January 4, 2020

Book: "World fastest Stretching for your personal best flexibility ever" by Takumi Murayama

Japanese Amazon can ship books and many non-food items to the US. When I find something interesting, I order from them.

While searching some books on the subjects of stretching, dance training, figure skating, systema (a Russian martial art), physical conditioning and chiropractics for my leisurely "focused interest" reading, I found this book.

This book, "World fastest Stretching for your personal best flexibility ever", is said to be a Japanese bestselling book with over 100,000 copies sold in 2019. It is for someone who wants to increase flexibility, obviously.






Your flexibility directly affects how you move. It is beneficial to maintain good flexibility. In social settings, stiff dancers just don't look or feel right.

Overly flexible condition (like you see in contortionists) can increase risk of injuries. But for great majority of people, such condition does not apply.


I do stretching in the morning every day. It helps me to figure out my condition for the day. Yet, my "personal best" has stayed about the same for a long time. I picked up this book so that the book might help me get out of the plateau.


A novelty they purport is that they incorporate latest findings from brain science and muscle sheath release technique in the book.

Even so, the book is not too technical nor complicated in the message. That should be a reason that it sold well.

In short, their method comes down to;

(i)   Do active warm-up (like rotating joints, shake, etc. Increase blood flow and warm up the body).

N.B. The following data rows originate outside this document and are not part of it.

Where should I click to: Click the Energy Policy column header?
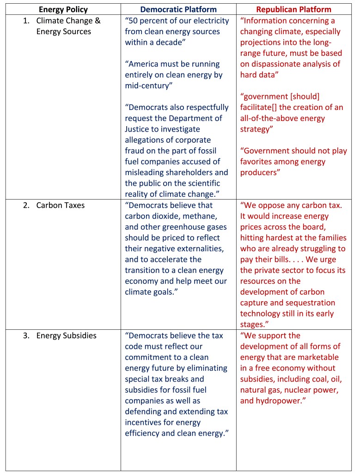[x=63, y=9]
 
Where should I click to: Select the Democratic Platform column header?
[x=178, y=9]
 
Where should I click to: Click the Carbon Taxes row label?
[x=61, y=205]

(ii)  Use PNF stretch (proprioceptive neuromuscular facilitation). Know and be conscious about muscles you are stretching and their antagonizing muscles. For two seconds you activate the target muscle(s), then relax it for two seconds, so that you get deeper stretch on the target muscle(s). Repeat 3 times.

(iii) Stimulate and "release" muscle sheath. This helps to correct tense muscles and physical alignments overall, resulting in better moving joints and wider range of motion. Use of props like massage roller, foam roller, rubber band and tennis ball helps.

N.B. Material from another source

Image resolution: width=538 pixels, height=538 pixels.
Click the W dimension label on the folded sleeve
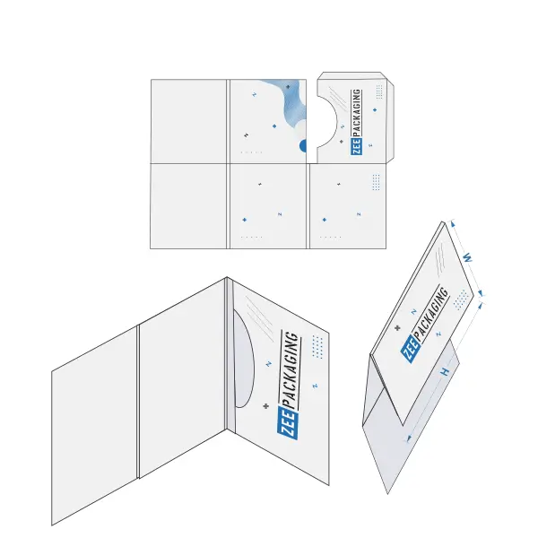pos(467,257)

(iv)  Work on each and all parts of the body (or select part(s) of your interest). They categorized the body parts to twelve; neck, shoulder, arm, back, flank, chest, thigh front, thigh back, thigh outside, thigh inside, calf, and shin, foot and toe.


I tried it a few times during winter break. After the first trial, it did work and I saw increases in  flexibility, although neck stretching left some sore muscles and headache.

I'd include this method once a week (let's say Saturday) and see how it goes. 


Not sure if I seriously try Biellmann myself, though.